Consider a request that accepts only application/json, while the server offers only HTML or XML. Or a language setting such as Accept-Language: fr-FR, while the site has no French content.
The server understands the request, and wants to return something. But none of the available representations satisfy what the client expects. And so, according to the rules of the protocol, the server refuses.
In practice, this occurs mostly in APIs, headless environments or apps where content negotiation plays a role. On regular websites, you rarely see it.
How do you recognize a 406?
The browser usually doesn't show it explicitly. Sometimes you get a blank page, sometimes a generic error message. But underwater, the status code is clear:
HTTP/1.1 406 Not Acceptable
Through tools like curl, you can call it directly:
curl -H "Accept: application/xml" https://voorbeeld.nl/data
Or use your network console in Chrome or Firefox. Load the page, look at the response, and you'll see the code.
What causes an http 406 error?

Often it starts with the client. If it is too strict in what it accepts, you exclude representations that the server could have provided.

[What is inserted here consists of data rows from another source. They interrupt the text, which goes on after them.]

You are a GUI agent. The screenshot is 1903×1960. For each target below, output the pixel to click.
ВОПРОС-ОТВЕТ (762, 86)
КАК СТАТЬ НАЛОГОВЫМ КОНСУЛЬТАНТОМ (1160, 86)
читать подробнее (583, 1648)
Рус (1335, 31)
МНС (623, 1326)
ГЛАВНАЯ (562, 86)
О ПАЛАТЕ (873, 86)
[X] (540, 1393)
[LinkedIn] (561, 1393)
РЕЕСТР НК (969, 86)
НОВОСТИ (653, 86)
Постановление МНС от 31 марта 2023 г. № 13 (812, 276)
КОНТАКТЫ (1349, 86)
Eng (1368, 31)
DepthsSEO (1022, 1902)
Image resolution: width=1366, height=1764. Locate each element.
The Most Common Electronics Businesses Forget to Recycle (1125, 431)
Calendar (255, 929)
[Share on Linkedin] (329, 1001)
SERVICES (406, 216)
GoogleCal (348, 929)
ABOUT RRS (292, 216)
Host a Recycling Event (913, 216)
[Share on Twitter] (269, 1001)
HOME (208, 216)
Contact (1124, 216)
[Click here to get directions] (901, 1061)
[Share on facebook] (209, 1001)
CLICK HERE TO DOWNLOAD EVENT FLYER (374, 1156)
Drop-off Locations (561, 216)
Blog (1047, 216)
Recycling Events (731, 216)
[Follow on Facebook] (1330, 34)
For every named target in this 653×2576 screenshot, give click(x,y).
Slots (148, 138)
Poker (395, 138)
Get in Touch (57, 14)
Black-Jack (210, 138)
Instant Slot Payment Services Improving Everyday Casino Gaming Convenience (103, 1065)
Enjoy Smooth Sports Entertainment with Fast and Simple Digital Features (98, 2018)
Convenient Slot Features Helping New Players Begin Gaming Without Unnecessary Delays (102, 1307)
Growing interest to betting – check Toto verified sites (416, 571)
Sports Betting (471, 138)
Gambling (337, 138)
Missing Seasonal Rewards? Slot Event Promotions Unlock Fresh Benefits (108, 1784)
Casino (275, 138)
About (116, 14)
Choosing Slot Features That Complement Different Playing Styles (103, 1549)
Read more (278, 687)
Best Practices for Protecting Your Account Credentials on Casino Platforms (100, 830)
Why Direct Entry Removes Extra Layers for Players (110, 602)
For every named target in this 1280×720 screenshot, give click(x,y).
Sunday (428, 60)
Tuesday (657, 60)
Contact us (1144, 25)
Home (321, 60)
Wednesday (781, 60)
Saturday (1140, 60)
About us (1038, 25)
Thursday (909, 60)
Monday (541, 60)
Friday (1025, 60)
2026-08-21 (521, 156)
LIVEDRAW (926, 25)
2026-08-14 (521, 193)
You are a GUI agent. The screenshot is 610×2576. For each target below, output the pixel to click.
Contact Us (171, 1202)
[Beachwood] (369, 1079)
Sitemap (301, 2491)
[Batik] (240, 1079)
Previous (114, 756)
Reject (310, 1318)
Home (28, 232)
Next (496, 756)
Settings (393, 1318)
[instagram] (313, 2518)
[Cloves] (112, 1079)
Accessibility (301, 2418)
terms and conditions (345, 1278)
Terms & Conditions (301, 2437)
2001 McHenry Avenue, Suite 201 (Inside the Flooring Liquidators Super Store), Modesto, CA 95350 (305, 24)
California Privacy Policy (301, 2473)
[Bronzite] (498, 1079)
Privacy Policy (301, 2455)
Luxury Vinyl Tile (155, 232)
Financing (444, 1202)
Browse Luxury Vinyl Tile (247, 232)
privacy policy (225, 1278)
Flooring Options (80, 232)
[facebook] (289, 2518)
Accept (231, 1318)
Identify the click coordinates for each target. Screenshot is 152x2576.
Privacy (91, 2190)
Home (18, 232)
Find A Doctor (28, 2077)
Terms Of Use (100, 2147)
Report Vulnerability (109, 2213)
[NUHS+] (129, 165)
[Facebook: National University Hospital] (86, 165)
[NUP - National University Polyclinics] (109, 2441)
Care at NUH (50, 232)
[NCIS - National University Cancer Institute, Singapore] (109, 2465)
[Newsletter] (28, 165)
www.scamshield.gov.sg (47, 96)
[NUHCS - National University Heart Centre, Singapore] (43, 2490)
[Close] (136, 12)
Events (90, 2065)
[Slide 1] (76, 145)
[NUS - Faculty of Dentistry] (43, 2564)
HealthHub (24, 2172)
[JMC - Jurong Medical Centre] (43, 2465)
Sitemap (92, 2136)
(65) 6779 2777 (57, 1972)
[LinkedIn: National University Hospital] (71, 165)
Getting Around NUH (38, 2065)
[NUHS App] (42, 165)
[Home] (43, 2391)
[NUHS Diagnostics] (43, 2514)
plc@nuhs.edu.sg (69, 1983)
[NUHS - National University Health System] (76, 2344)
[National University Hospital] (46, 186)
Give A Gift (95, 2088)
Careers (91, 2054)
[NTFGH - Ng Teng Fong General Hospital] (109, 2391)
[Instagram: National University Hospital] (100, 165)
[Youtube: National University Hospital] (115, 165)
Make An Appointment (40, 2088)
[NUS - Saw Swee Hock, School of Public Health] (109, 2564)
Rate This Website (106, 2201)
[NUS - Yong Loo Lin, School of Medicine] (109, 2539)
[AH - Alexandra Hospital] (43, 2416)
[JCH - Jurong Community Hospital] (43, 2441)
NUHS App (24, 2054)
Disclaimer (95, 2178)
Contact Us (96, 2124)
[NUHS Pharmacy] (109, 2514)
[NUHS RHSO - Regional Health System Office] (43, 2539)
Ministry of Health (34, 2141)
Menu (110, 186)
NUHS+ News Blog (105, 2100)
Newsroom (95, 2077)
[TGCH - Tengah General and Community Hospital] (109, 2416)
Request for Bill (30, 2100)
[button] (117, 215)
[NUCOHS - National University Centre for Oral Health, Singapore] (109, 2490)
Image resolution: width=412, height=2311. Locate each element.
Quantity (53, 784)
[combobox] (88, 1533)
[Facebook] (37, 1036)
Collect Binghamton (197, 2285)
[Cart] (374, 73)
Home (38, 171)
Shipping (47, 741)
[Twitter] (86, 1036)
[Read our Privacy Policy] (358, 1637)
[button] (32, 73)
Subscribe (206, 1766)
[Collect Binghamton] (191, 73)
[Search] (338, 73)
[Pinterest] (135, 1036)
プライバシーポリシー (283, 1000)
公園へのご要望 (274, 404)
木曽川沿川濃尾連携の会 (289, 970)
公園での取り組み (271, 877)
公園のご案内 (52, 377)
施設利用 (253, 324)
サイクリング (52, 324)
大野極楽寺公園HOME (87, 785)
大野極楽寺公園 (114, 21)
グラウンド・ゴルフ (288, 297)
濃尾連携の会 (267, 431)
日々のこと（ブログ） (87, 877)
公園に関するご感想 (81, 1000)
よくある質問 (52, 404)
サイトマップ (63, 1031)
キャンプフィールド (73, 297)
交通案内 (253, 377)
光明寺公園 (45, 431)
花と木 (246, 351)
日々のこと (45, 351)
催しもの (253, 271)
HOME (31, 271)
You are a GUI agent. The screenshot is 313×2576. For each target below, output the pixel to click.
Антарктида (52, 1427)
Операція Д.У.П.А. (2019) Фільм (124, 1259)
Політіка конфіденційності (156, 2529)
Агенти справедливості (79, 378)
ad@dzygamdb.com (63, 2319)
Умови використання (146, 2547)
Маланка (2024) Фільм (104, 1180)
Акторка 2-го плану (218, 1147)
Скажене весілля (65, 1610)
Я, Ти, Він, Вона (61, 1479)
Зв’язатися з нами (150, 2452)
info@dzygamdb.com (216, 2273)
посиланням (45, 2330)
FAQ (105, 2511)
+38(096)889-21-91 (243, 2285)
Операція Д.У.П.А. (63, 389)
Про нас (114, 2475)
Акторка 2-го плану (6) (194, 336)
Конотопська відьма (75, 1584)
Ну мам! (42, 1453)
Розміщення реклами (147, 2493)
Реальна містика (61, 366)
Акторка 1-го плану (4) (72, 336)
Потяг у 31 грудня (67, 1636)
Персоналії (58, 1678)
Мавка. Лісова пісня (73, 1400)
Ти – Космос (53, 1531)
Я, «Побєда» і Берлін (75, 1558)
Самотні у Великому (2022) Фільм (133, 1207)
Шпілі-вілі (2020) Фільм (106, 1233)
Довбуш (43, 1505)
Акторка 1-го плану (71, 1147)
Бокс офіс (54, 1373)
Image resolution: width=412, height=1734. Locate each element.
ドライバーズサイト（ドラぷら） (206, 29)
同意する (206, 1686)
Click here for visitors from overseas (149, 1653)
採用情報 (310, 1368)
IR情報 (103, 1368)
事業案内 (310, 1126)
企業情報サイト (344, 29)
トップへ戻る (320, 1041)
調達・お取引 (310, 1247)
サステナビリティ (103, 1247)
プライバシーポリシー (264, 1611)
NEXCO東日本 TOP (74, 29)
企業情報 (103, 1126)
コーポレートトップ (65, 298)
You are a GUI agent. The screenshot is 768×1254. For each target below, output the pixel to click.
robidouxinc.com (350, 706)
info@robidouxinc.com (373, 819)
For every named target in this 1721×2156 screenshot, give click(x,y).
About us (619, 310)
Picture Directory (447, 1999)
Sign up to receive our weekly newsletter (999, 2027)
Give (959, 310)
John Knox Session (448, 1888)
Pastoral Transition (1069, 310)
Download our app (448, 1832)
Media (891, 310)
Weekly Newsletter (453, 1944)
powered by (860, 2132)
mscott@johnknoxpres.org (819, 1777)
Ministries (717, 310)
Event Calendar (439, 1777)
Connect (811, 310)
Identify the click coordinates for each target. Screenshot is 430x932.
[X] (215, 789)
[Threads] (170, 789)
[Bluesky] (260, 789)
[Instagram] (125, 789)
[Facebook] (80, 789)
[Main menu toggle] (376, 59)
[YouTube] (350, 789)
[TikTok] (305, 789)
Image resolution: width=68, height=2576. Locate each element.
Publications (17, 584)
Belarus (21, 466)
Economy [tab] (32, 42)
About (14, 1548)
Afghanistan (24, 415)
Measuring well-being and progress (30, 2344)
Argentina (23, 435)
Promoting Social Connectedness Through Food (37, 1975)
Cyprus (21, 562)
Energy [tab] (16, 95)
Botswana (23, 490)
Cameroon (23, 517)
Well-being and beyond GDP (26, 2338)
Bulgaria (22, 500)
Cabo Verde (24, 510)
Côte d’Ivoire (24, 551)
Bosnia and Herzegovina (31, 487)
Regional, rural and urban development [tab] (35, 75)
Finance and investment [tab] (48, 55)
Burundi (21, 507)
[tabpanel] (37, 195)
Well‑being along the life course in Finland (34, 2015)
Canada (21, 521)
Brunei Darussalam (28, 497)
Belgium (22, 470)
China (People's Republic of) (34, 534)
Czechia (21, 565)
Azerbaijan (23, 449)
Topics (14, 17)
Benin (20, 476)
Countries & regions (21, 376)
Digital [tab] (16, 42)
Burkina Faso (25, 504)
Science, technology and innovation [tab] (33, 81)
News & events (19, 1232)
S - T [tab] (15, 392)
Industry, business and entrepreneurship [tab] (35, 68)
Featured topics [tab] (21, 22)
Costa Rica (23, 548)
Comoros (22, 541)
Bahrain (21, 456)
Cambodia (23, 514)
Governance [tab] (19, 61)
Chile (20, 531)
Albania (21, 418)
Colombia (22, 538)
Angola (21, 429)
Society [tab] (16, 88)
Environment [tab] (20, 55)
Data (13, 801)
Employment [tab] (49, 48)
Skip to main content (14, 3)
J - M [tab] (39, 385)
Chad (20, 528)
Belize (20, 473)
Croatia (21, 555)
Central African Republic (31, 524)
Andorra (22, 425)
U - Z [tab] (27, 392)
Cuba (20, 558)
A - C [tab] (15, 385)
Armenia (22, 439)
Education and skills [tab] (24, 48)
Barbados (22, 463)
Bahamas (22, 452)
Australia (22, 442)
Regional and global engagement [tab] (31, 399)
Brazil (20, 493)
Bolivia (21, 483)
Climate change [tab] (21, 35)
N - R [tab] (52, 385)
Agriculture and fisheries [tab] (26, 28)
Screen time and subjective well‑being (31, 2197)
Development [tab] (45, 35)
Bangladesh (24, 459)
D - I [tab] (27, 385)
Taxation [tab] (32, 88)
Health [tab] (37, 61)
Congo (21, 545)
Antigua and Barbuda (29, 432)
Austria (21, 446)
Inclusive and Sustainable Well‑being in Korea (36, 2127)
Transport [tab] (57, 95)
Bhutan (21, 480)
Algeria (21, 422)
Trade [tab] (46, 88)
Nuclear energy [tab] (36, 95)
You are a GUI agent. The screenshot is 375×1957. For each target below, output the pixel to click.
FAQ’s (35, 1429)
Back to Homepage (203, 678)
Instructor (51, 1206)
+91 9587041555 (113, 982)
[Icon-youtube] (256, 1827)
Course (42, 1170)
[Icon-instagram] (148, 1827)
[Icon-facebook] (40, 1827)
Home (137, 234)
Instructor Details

Sometimes it is a deliberate setting, for example in a fetch request or in an API call. But it can also happen automatically, for example by a library that sends certain headers by default.
On the other hand, the server may also be limited in what it offers. A legacy system that only returns XML. Or an endpoint that only supports Dutch, while the client requests French.
In some setups, there is another proxy or firewall in between that blocks content types. That, too, can cause a 406 status code.
How do you resolve a 406 error message?
There is no universal solution, it depends on who is causing the problem.
As a client:
- Be less strict about what you accept. Use Accept: */* if you don't have a specific preference.
- Check that your headers are necessary, and adjust them where possible.
As server:
- Support more representations, or set a default.
- Add content negotiation if it is missing.
- Be clear in your responses: state what you can deliver.
The bottom line: make sure there is overlap between what is requested and what is available.
In conclusion
The http 406 error does not say that the content is missing, or that the server is broken. It says, "I have it, but not in the form you request." It's not an infrastructure problem, but a communication conflict.
The 406 status code forces you to look carefully at what you are sending, and what you want to get back. In modern APIs, headless CMSs and smart frontends, this is no longer a fringe issue, but something integral to the design.
Understand your mistake, and you usually solve it quickly. Don't understand it, and you keep looking for something that is already there but out of reach.